Renown CEO defends COVID-19 care site after Trump tweet claims it's 'fake'

Reno, Nev.-based Renown Health's CEO is speaking out against a tweet shared by President Donald Trump that falsely claims Renown's alternative COVID-19 unit is "fake."

In mid-November, Renown's medical centers in Reno began experiencing inpatient hospital capacity challenges due to COVID-19. To address this issue, Renown Regional Medical Center opened an alternative care site Nov. 12 in one of its parking structures. The site is intended for hospitalized patients who have been diagnosed with COVID-19 who are stable or improving.

On Dec. 1, President Trump shared a post that falsely stated Renown's alternative care site is a "fake hospital" and is not treating any patients. Along with the shared post, President Trump wrote: "Fake election results in Nevada, also!" As of Dec. 1, Renown was caring for 41 patients at its alternative care site, according to a hospital spokesperson. Its hospitals were treating 200 COVID-19 patients, with 34 in the intensive care unit and 19 on ventilators. 

The inaccurate tweet was paired with an image shared by Jacob Keeperman, MD, an executive medical director with Renown. In the image, he is standing in a parking structure where the care site is housed. Equipment in the background of the picture is covered in clear bags, and no patients are pictured. Photos cannot be taken of patients for privacy reasons. Dr. Keeperman originally tweeted the photo with a message in support of healthcare workers at Renown.

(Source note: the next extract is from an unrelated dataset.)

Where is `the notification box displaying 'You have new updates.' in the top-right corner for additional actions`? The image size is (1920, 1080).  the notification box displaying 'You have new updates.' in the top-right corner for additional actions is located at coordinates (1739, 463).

In an interview with Becker's Hospital Review, Anthony Slonim, MD, CEO of Renown, characterized the president's post as "irresponsible" and said that it "detracts from the hard work people are doing." 

"The parking garage structure is equipped to handle 1,400 patients. I hope I don't need it! As a public health professional, I know the responsibility I have for prevention, and screening, and preparation is not to wait until I need it," he said. "It's to anticipate. That's called planning. We're supposed to do that as leaders. If people want to throw criticism at me for overbuilding [for a potential surge], that's OK. I'll take the criticism."

Nevada Gov. Steve Sisolak supported Renown in a Dec. 1 statement. Mr. Sisolak said the "misleading rhetoric on COVID-19 is dangerous and reckless, and today's implication that Renown's alternate care site is a 'fake hospital' is among the worst examples we've seen."